Top of TEXT

Tuesday, August 30, 2016

Trapped In My Chrysalis - July 1996



I am at my soul's window behind the shaded curtains of cautious tribulation. I stay safely encased within my rotund frame protected against the eyes of men. I somehow traded sensuality for personality.
I figure if I can make them laugh than I am not dependent upon my body to impress. Thus, I have long since lost the battle to set my own standards of beauty and embrace my specific femaleness. I have let myself be measured by the likes and dislikes of Vogue magazines, commercials on television or the bodies of women twenty years my junior.

I was thin as a child and through young womanhood. I was a lifeguard for the very beaches I now avoid. Subconsciously, the origin of the weight is based in fear; fear of sexual expectation. Nothing could have prepared me for the startling irony I was to discover. My largeness has rendered me invisible. Within this invisibility I find great freedom. If a man is walking in my direction, I can look him full in the face without being afraid of him looking me in the eye, of him seeing me.


However, there are those warm balmy evenings when I want to be seen, admired....taken. I tell myself that my exaggerated curves are voluptuous and that Rembrandt would have admired every ominous arch of my body. But most times, I feel not as a woman but a caricature of a woman.
I admire those that have consistency of self-image as I try to unearth the Goddess that dwells inside me.

Bottom of TEXT
Top of STORED DATA

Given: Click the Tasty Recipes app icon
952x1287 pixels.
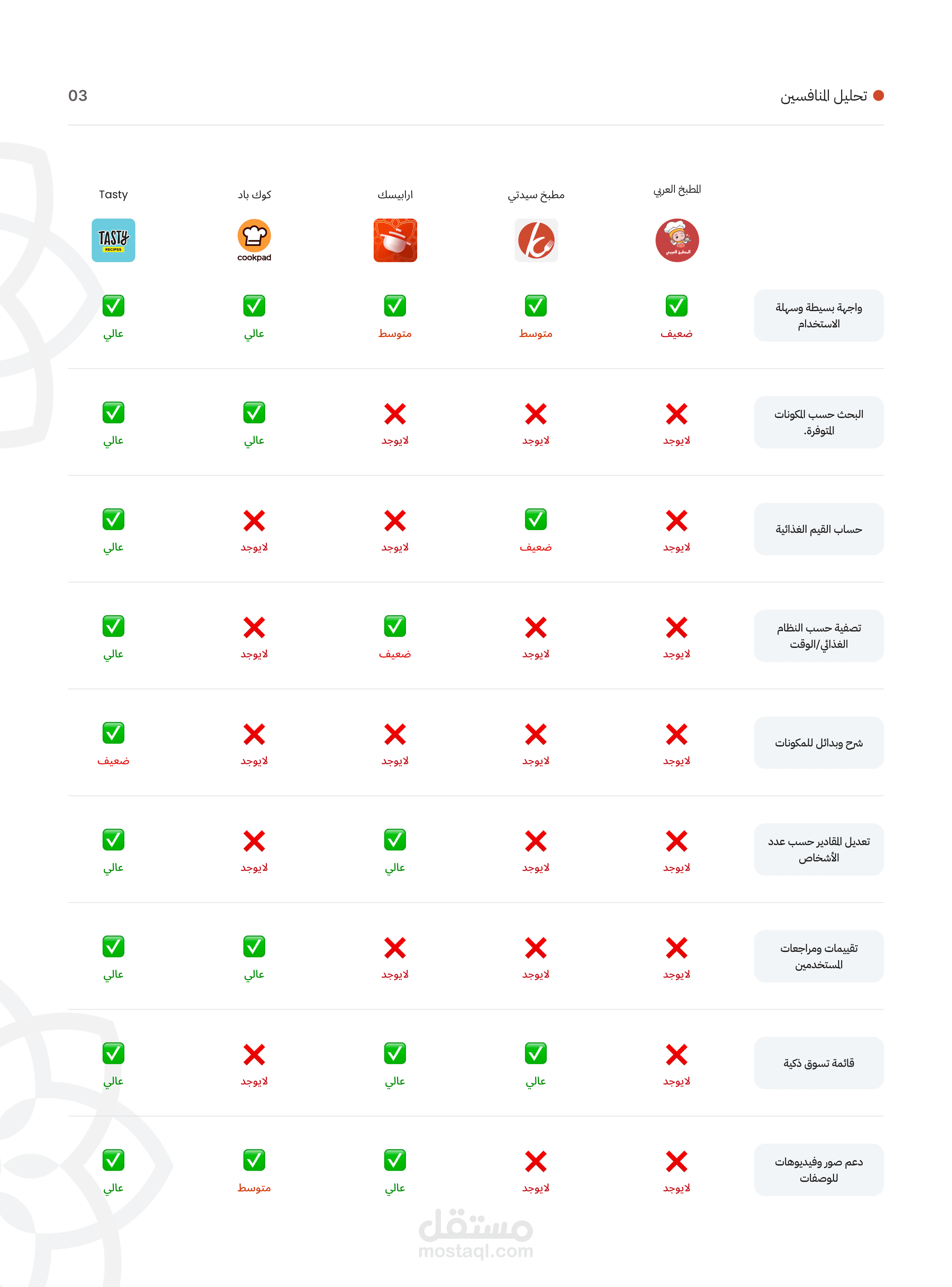Looking at the screenshot, I should click(114, 240).
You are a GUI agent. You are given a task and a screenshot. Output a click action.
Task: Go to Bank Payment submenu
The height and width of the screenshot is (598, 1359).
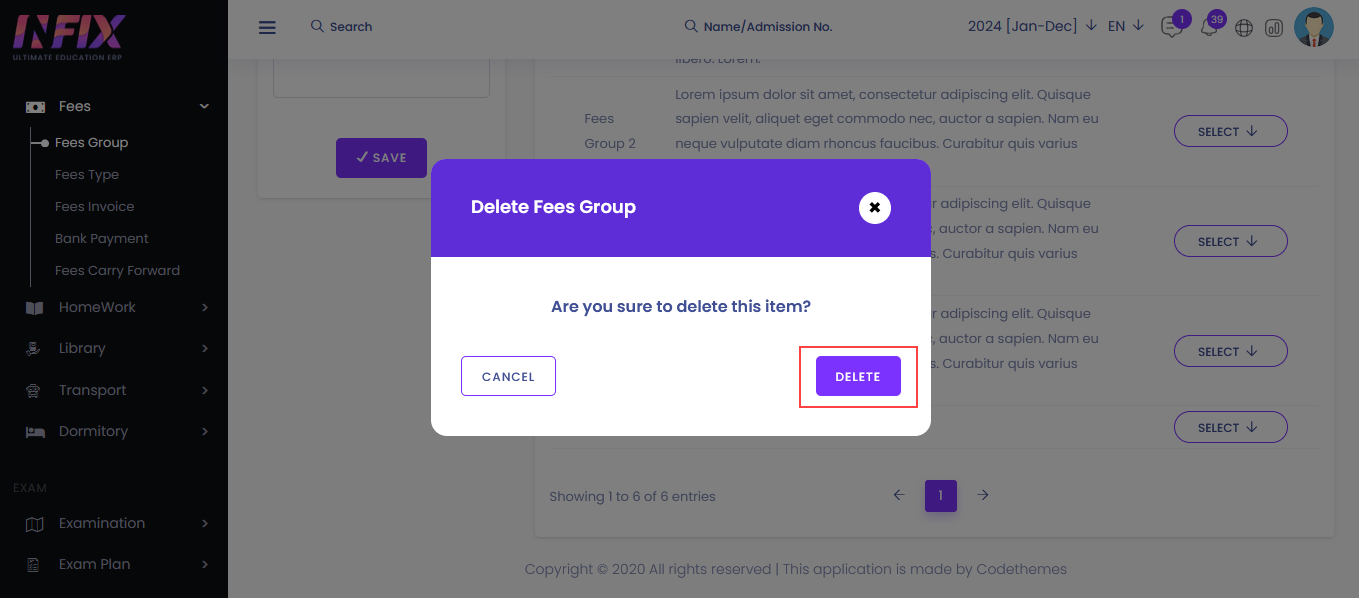pos(101,238)
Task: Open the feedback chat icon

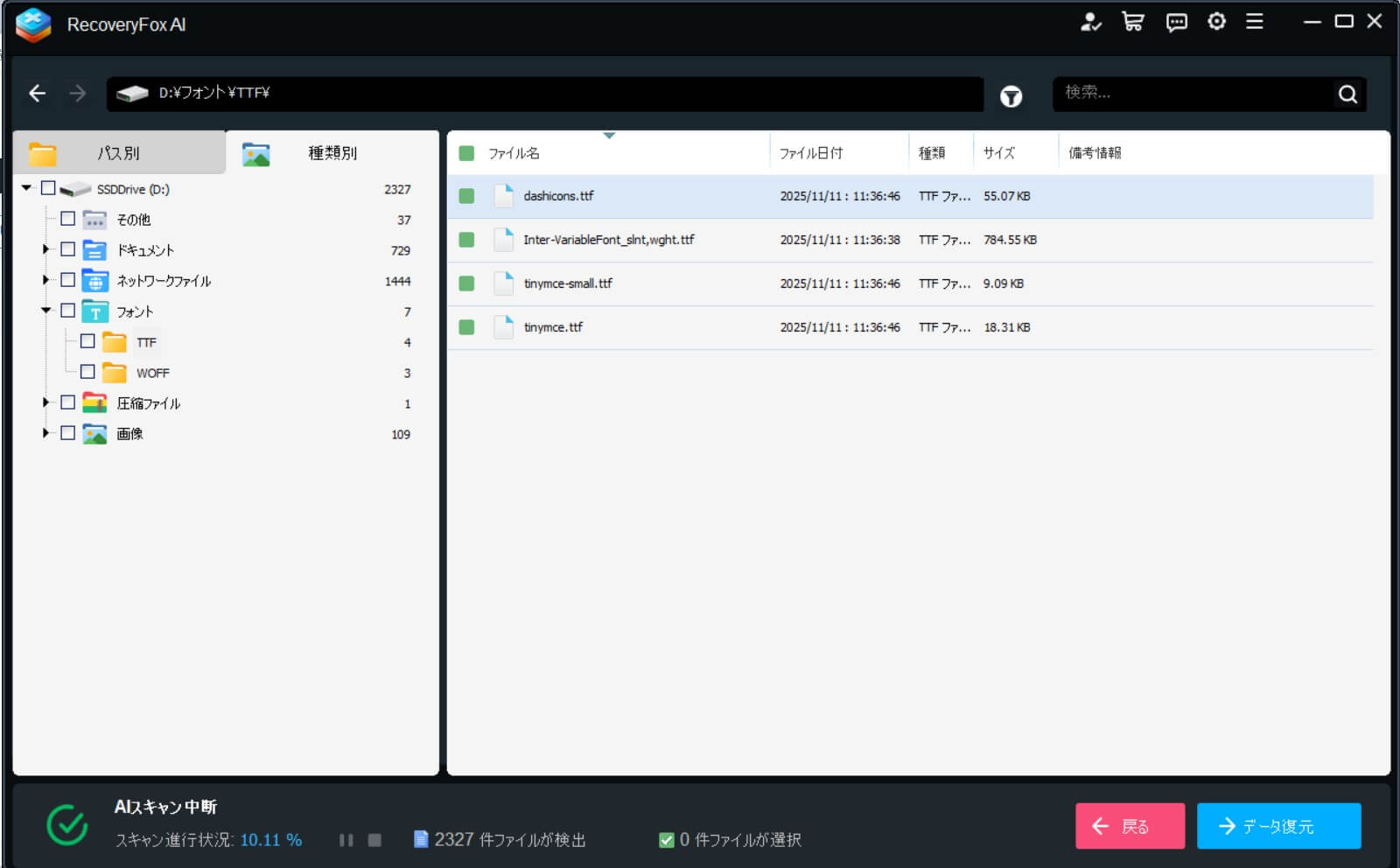Action: (x=1176, y=23)
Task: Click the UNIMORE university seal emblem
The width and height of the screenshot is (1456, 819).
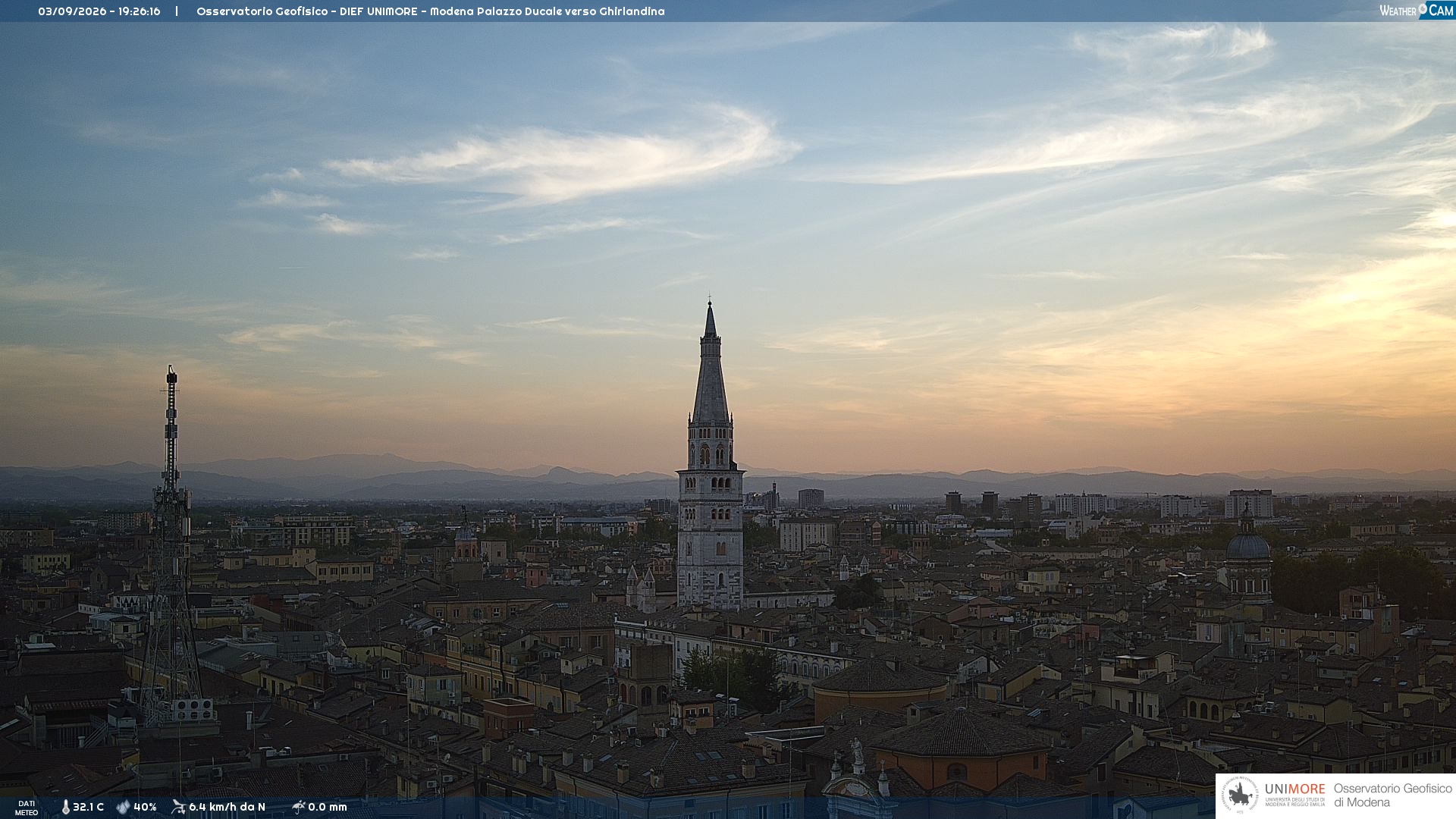Action: 1240,795
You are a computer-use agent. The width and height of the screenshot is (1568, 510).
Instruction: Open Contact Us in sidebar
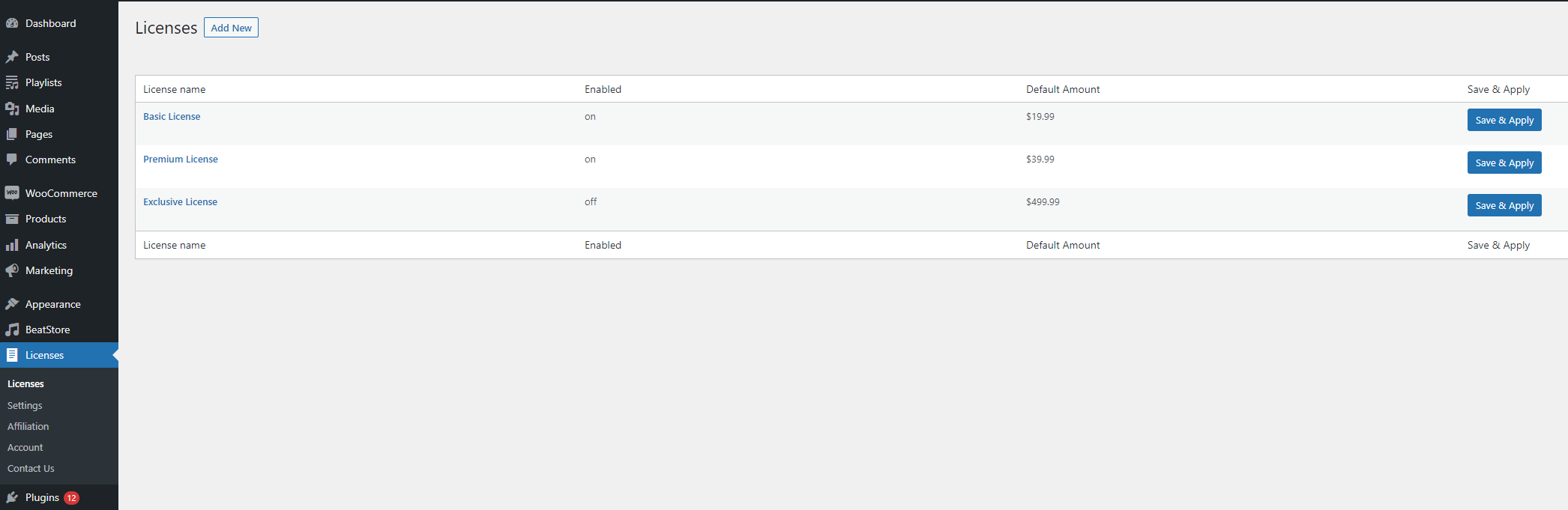point(31,468)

Bottom of STORED DATA

* _PROBLEM TO WORK ON_:
In the chrysalis essay, what job did the writer hold when young?

* _EXERCISE RESULT_:
Lifeguard, at the very beaches the writer now avoids.